A preocupação com a situação fiscal do Brasil tem afetado a demanda por títulos públicos. Porém, o diretor de Política Monetária do Banco Central (BC), Bruno Serra, entende que a autoridade monetária ainda não precisa atuar diretamente na compra de títulos. Ele alegou que o mercado passou por um ajuste "abrupto" nas últimas semanas, mas já vem se comportando melhor.
Bruno Serra falou sobre o assunto nesta quarta-feira (14/10) em uma live com o mercado financeiro, que tem cobrado prazos mais curtos e prêmios mais altos para financiar a dívida pública por conta da preocupação com a sustentabilidade fiscal brasileira, mas também tem observado com preocupação o impacto desse movimento. As Letras Financeiras do Tesouro (LFTs), títulos públicos atrelados à taxa básica de juros (Selic), por exemplo, vêm sendo negociadas com descontos, algo que não ocorria há anos e assustou alguns investidores nas últimas semanas.
O diretor do BC explicou que está ocorrendo uma migração de investimentos em reais, com os investidores saindo do mercado de títulos públicos para aplicar nas operações compromissadas, e com recursos dos fundos de investimento migrando para instrumentos bancários tradicionais como CDBs. Disse que esse ajuste já havia sido sentido pelos demais títulos públicos, mas só chegou agora às LFTs, já que esses ativos são menos líquidos e demoram mais a se adequar, o que, em muitas vezes, provoca um ajuste abrupto
como o que foi visto nas últimas semanas.
Taxa Selic
Ele garantiu, ainda, que a causa dessa realocação de portfólio "não é a insatisfação com os 2%" da taxa básica de juros (Selic), que foi reduzida à mínima histórica na pandemia de covid-19". Segundo Serra, o que explica esse movimento é a "raiz fiscal". "A necessidade de financiamento do Tesouro Nacional aumentou e aumentou muito rápido em um período em que o comprador cativo de título público longo, os fundos de investimento, parou de crescer e até reduziu de tamanho", declarou Serra.

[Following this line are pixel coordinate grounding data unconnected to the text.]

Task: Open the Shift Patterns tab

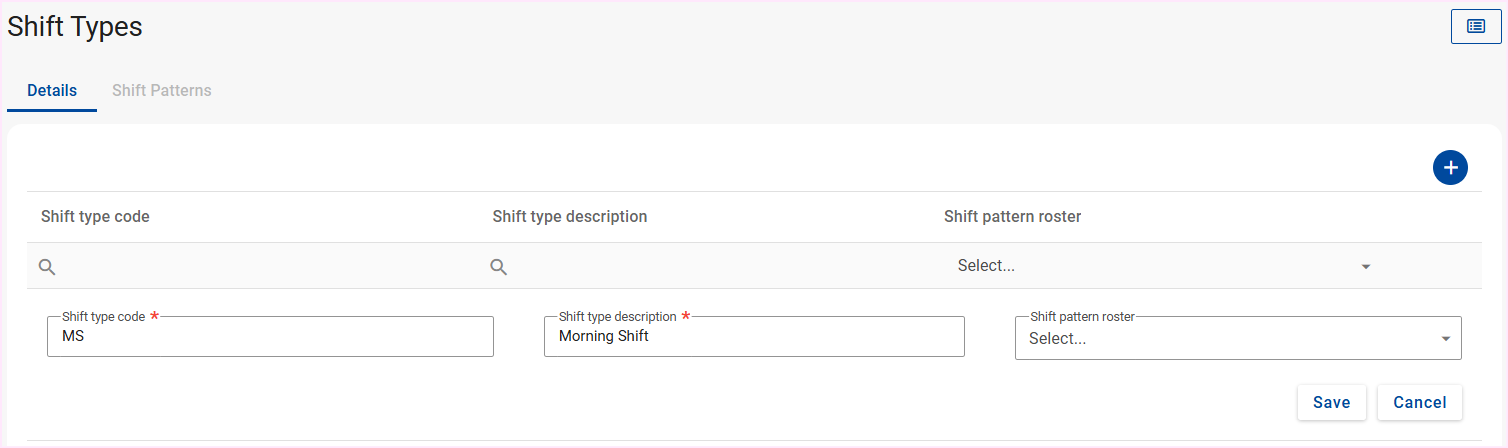Action: [x=162, y=91]
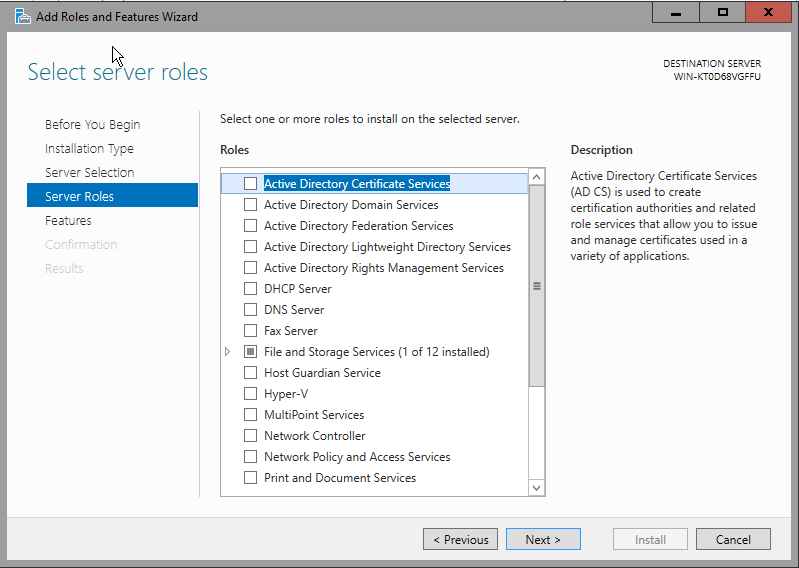Enable the Active Directory Domain Services role
The height and width of the screenshot is (568, 799).
point(251,205)
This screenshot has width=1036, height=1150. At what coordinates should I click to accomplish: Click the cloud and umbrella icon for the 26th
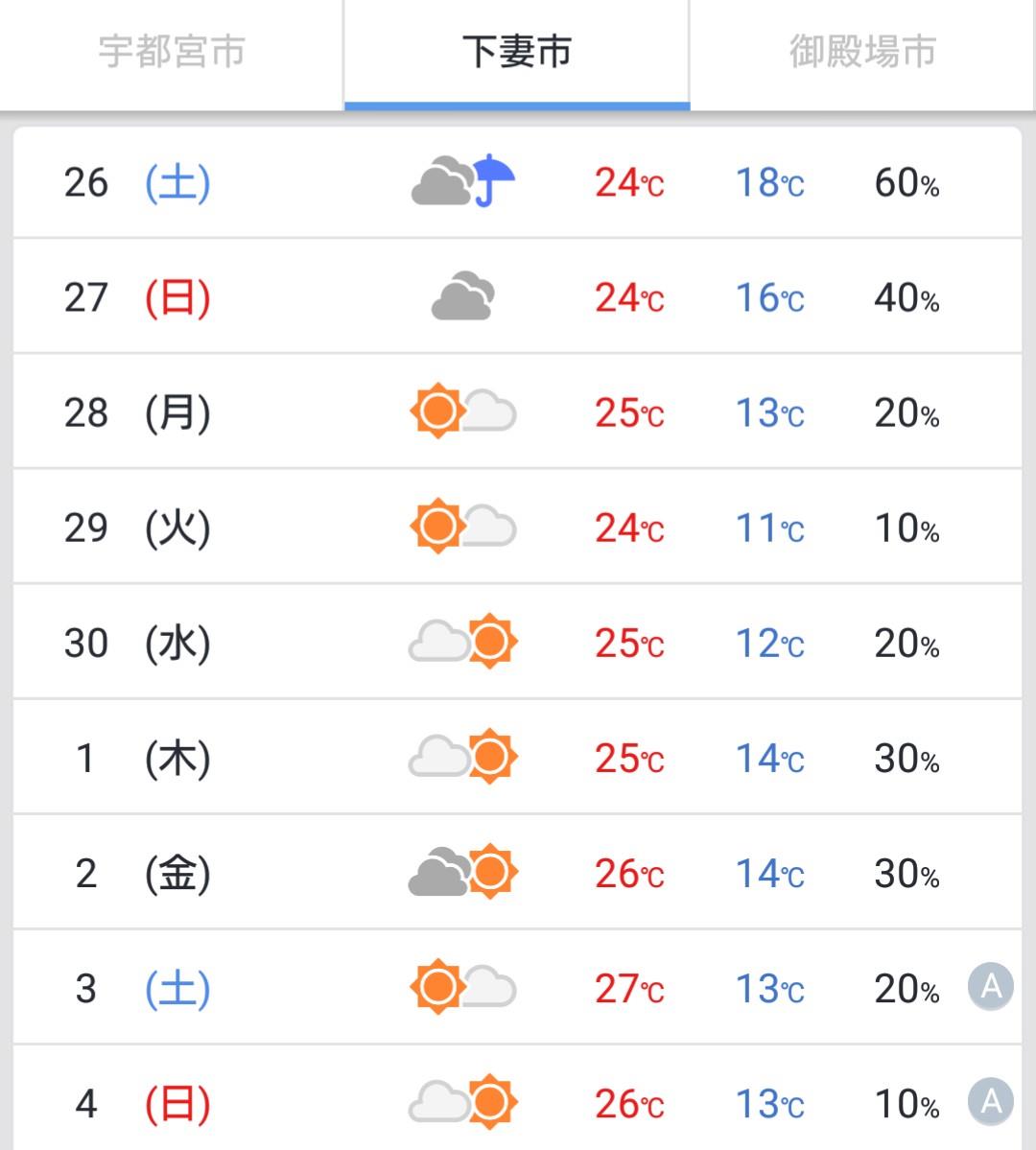(463, 181)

Ele ainda classificou o mercado de fundos de investimento como o "reciclador de duration", que entrega a remuneração desejada pelo investidor e o prazo médio necessário para o Tesouro administrar o tamanho atual da dívida pública, mas que tem sofrido diante das incertezas causadas pela crise da covid-19. Dados levados por Serra para a live com o mercado financeiro revelam que esses fundos de renda fixa perderam quase R$ 240 bilhões nos últimos 12 meses. "O tamanho da dívida cresceu rápido, e os fundos não cresceram no período. Por isso, a formação de preços se dá por outros players que cobram por liquidez", acrescentou.
Serra disse que esse movimento ainda não é classificado como uma "corrida contra a indústria de fundos" e uma "disfuncionalidade" que justificaria uma atuação direta do Banco Central no mercado secundário de títulos. Essa possibilidade foi aberta pelo Orçamento de Guerra, mas ainda não foi utilizada pelo BC.
"Apesar de um início um pouco mais abrupto, na margem estamos vendo um movimento mais bem comportado do que o que geraria uma disfuncionalidade. Parece que a informação está chegando bem ao cliente final, parece que a reação está sendo mais benigna do que poderia ser", explicou o diretor do BC.
Ele sugeriu, ainda, que o grande risco do processo de ajuste de preços já passou e que agora o mercado tende a ficar mais tranquilo. Para reforçar o recado, afirmou até que o processo de resgate dos fundos de investimento não tem acelerado na margem. Por isso, indicou que o BC ainda não pensa em intervir no mercado. "As coisas estão mais tranquilas do que os cenários mais preocupantes poderiam sugerir", comentou.
Serra admitiu que ainda é preciso observar "quanto o Tesouro precisa pagar" para redirecionar os investidores para o mercado de títulos públicos. E disse que, nesta nova conjuntura, com menor participação dos fundos de investimento, "provavelmente será necessário um equilíbrio diferente em termos de preço". Na semana passada, o BC e o Tesouro Nacional já anunciaram mudanças nas condições de venda dos títulos públicos e nas operações compromissadas para tentar incentivar os investidores que hoje têm procurado as compromissadas a olhar para os títulos.